TORONTO - The last time I saw Moby, it was in 2002 along with some 8,500 fans at the Molson Amphitheatre.
The New Yorker had brought along his musical hero David Bowie to co-headline his Area2 fest, and Moby's own mainstream popularity was well-established because of the success of his 1999 monster release Play and the promising 2002 followup 18, which spawned hits like We Are All Made Of Stars and Extreme Ways.
My, how times have changed for Moby, who played to a fraction of that sized audience on Monday night at the Phoenix, even though it was, in fact, a sold-out show.
No longer the critics' darling -- his month-old new album, Hotel, has received mainly neutral to poor reviews -- he is still beloved by his hardcore fans, judging from the enthusiastic reaction to his two-hour-and-five-minute performance.

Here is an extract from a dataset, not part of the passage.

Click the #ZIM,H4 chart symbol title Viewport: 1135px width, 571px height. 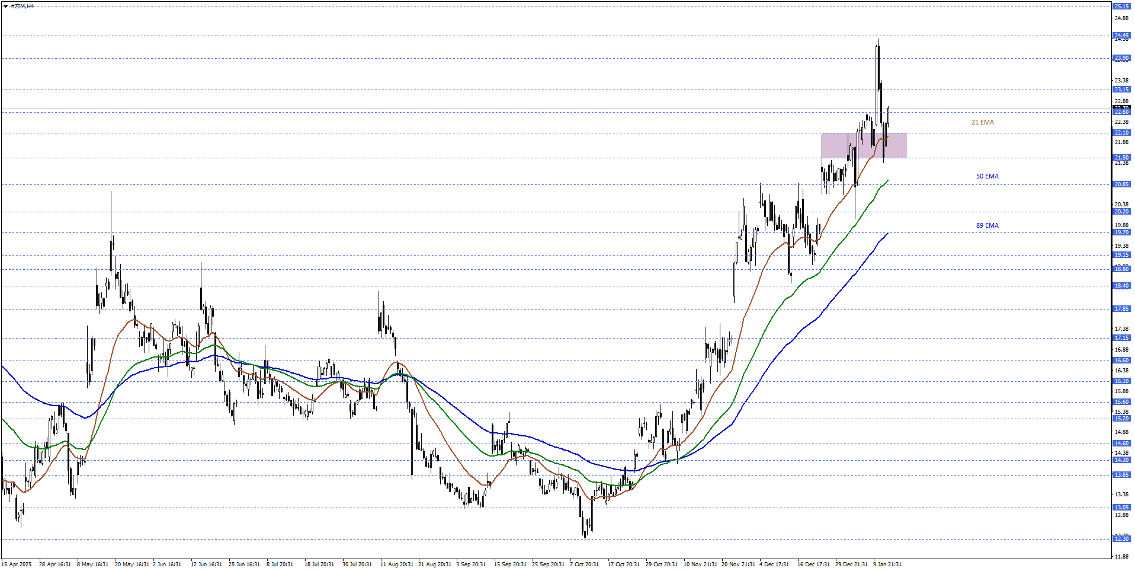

Moby and his four-piece band deserved their praise, despite an uneven night of music that concentrated mainly on material from Hotel and Play with the odd Led Zeppelin homage and Canadian cover thrown in (more on those later).
On the plus side: Moby's sheer eagerness to please, even though he was dealing with monitors that he said "sounded like wet blankets" and the occasional microphone feedback.
When he wasn't telling funny stories about growing up an audio-visual geek who wanted to be a scientist, he took the willing audience through his many musical phases while playing electric guitar, conga and bongo drums.
There was noisy punk, euphoric rave, reinvented blues and gospel, trashy disco, and electronic and synth-pop with Extreme Ways, Find My Baby, Go, Next Is The E, Porcelain, South Side, We Are All Made Of Stars, Honey, Bodyrock, and Feeling So Real emerging as the set highlights.
Moby's choice of covers was equally eclectic. He moved from Mission Of Burma's punk classic That's When I Reach For My Revolver -- from his own 1997 release, Animal Rights -- to Lou Reed's debauched anthem Walk On The Wild Side.
He also provided two noteworthy Canadian shoutouts with Leonard Cohen's Suzanne and Neil Young's Helpless. He also inserted some of Led Zeppelin's Whole Lotta Love into Honey while later playing a tiny bit of Stairway To Heaven's guitar intro.
His powerful female vocalist Laura Dawn re-invented both old and new material, some songs more successfully than others.
For instance, Play's funky-soulful dance song, Natural Blues, was turned into a slow blues number that didn't work and wasn't nearly as fun as the original.
However, the quiet re-invention of New Order's Temptation, included on Hotel, worked in its own soft, intimate way.
Sadly, the abundance of new songs -- Raining Again, Spiders (inspired by his "deep, eternal and undying love for David Bowie"), Where You End, Dream About Me and Slipping Away -- often dragged the evening down when it had just started to get going.
Notable exceptions were the first North American single, Beautiful, the disco-drenched Very -- which Moby said was inspired by Giorgio Moroder and Donna Summer circa 1978 -- and the first European single, Lift Me Up.